May 30, 2005 8:57 PM  
Blogger JimK said...

Artie, you may be right on one level. There is a longstanding norm of disrespect for gay people, and it will be hard to change. But remember, not many years ago a woman could be fired for planning a wedding. Norms do change, especially when the outcomes are positive.

I understand naive people, and ignorant people, clinging to their ways. But how does an intelligent person justify holding out, endorsing bigoted education? You might say, people will never accept this. And that might be excellent grounds for placing a bet -- you could bet that gay people will still be ostracized, say, in five or ten years. But does an intelligent person form his own opinions by reference to the norms of the ignorant masses? It doesn't make sense to me, reasoning that "people won't accept it," therefore you yourself won't accept it. Maybe for someone whose self-esteem is so low that they are afraid to reason with unpopular facts, but a thinking person should be able to rise above that simple and well-known trap, the trap of the social pressure toward mediocrity.

There's no reason that MCPS should avoid talking about this small but significant proportion of the society. Especially if they are talking about sex, it is statistically likely that there is at least one gay student in the classroom, and nearly a statistical certainty that some students will have some gay people in their own families. So why not come out with it? Why avoid the facts? I don't see that there is a reasonable argument to be made, only the "people won't accept it" cop-out.

May 31, 2005 9:34 AM  
Anonymous Anonymous said...

Why is it that most men are more disgusted by the thought of man-man homosexuality than girl-girl?

Its just natural for humans to be disgusted by what they honestly feel is perverted. I am not the originator of human discrimination, I just play one in the blogosphere.

But seriously, has outlawing racism eliminated it from our culture? Do you ever honestly foresee a day that it will be universally abolished. I submit that maybe its worse now than it was before the civil rights era, its just not as open as it was.

I totally agree that reality should not deter you from waging the battle for change, its just your never going to be satisfied if you are thinking this is a step towards someday having everybody agree with your perspective on this subject.

But just like no one can force conservatism upon you, and if they succeed in cramming their ideology down your throat on a local scale, you are going to redouble your resistance on a broader scale.

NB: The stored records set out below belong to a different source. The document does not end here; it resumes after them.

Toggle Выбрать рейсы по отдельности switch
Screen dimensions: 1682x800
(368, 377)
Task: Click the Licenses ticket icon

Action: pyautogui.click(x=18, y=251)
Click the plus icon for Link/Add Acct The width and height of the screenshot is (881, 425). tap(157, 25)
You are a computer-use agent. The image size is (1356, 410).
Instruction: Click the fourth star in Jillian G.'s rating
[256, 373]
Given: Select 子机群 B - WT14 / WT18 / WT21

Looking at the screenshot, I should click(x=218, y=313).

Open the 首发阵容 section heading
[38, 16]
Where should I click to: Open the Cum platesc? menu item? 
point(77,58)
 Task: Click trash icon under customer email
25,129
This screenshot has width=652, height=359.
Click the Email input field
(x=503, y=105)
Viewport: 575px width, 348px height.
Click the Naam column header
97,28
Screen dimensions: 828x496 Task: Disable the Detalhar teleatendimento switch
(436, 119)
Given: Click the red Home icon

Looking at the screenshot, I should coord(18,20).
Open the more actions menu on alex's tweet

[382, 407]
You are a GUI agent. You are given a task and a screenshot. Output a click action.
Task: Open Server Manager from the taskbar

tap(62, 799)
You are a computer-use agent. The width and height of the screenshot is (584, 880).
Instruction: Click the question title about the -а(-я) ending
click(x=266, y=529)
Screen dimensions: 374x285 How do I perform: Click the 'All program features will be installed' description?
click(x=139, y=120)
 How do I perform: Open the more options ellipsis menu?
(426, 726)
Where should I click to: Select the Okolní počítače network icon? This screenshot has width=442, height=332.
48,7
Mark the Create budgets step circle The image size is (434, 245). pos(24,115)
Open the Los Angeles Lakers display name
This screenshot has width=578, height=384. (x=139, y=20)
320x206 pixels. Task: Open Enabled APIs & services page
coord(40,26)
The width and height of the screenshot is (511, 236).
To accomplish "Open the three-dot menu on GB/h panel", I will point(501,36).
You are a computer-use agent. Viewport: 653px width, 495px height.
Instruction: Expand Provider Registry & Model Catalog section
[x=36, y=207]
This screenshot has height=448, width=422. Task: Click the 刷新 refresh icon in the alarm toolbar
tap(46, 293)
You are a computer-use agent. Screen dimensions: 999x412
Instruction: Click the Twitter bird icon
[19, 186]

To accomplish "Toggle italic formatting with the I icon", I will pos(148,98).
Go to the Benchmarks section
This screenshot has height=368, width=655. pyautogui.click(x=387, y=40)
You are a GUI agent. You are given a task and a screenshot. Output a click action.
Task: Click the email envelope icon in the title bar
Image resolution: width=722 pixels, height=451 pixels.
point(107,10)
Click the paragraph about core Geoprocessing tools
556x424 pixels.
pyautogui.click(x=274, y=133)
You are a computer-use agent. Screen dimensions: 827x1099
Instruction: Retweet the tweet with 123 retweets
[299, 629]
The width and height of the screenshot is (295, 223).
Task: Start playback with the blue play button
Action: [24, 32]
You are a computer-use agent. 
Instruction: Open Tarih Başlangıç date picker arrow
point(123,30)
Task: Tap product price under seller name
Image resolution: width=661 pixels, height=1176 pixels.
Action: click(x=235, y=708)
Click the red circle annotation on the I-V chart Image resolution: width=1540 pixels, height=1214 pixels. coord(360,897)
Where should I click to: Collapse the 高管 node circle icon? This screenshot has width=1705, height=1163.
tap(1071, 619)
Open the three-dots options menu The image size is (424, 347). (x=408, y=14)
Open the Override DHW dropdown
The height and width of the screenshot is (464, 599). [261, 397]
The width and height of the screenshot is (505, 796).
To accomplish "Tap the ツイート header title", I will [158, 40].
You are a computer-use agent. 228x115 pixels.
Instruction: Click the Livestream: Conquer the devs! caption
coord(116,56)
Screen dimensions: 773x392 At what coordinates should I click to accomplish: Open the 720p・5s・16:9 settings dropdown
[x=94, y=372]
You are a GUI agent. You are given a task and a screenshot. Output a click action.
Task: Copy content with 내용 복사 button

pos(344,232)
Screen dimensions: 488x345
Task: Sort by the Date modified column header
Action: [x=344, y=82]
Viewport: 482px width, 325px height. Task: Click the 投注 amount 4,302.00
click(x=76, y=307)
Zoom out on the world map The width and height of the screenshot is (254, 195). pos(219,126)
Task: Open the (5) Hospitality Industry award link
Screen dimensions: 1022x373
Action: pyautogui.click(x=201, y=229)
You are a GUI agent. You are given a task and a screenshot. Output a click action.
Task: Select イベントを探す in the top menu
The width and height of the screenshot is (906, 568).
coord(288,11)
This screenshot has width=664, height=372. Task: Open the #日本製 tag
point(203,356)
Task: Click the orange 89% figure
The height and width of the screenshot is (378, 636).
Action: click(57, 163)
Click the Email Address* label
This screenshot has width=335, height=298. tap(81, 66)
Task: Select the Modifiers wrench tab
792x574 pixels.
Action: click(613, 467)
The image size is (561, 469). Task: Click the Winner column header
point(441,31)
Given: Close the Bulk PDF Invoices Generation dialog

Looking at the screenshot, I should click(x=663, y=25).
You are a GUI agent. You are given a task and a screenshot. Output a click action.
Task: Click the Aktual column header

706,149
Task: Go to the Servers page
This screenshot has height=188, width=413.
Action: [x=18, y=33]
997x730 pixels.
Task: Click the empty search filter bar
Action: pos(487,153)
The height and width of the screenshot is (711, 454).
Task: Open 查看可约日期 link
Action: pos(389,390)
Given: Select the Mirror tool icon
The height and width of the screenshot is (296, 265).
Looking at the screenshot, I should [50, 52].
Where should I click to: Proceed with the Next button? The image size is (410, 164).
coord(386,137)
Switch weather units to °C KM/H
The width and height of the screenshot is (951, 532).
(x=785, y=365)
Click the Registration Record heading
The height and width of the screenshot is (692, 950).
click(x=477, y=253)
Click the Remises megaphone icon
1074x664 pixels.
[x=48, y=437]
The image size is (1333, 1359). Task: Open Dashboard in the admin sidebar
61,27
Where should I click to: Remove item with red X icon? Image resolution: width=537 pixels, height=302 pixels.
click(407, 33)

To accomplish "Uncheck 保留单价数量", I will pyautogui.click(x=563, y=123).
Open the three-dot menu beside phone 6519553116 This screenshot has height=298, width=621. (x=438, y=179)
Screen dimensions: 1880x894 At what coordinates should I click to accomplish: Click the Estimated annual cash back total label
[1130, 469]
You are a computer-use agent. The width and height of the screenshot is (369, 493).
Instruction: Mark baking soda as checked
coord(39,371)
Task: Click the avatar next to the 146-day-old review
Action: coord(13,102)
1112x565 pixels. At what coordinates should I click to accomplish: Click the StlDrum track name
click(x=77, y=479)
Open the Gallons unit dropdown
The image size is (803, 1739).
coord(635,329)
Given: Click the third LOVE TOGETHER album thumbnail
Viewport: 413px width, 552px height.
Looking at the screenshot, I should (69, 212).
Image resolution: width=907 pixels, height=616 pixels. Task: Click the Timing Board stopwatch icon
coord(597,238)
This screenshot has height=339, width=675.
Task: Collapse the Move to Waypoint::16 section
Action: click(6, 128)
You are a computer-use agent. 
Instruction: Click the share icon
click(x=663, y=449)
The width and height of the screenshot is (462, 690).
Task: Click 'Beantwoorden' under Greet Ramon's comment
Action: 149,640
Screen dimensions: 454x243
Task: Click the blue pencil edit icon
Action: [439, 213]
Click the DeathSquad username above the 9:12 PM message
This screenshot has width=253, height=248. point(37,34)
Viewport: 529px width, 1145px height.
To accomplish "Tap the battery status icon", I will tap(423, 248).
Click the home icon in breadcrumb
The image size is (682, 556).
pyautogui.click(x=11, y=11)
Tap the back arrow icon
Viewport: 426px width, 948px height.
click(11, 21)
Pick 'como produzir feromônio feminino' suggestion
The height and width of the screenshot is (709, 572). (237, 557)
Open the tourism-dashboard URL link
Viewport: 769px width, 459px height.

Thats just simple human nature, which is something I would think you would acknowledge faster than me. And you cant change human nature via legislation. Society has to come to its own conclusions.

May 31, 2005 11:26 AM  
Blogger JimK said...

Artie, attitudes about homosexuality have changed extremely without any legislating or school curriculum stuff. When I was in school, we didn't know of any gay kids, and I have asked others my age (50-ish) who say the same. But our kids, now in high school, all know gay students. Of course there were gay kids in our day, they just don't hide it any more.

One reason that we think the schools should address the topic is because the secret is already out. Kids know about sexual orientation issues, they just don't have much in the way of facts. School's the place for that.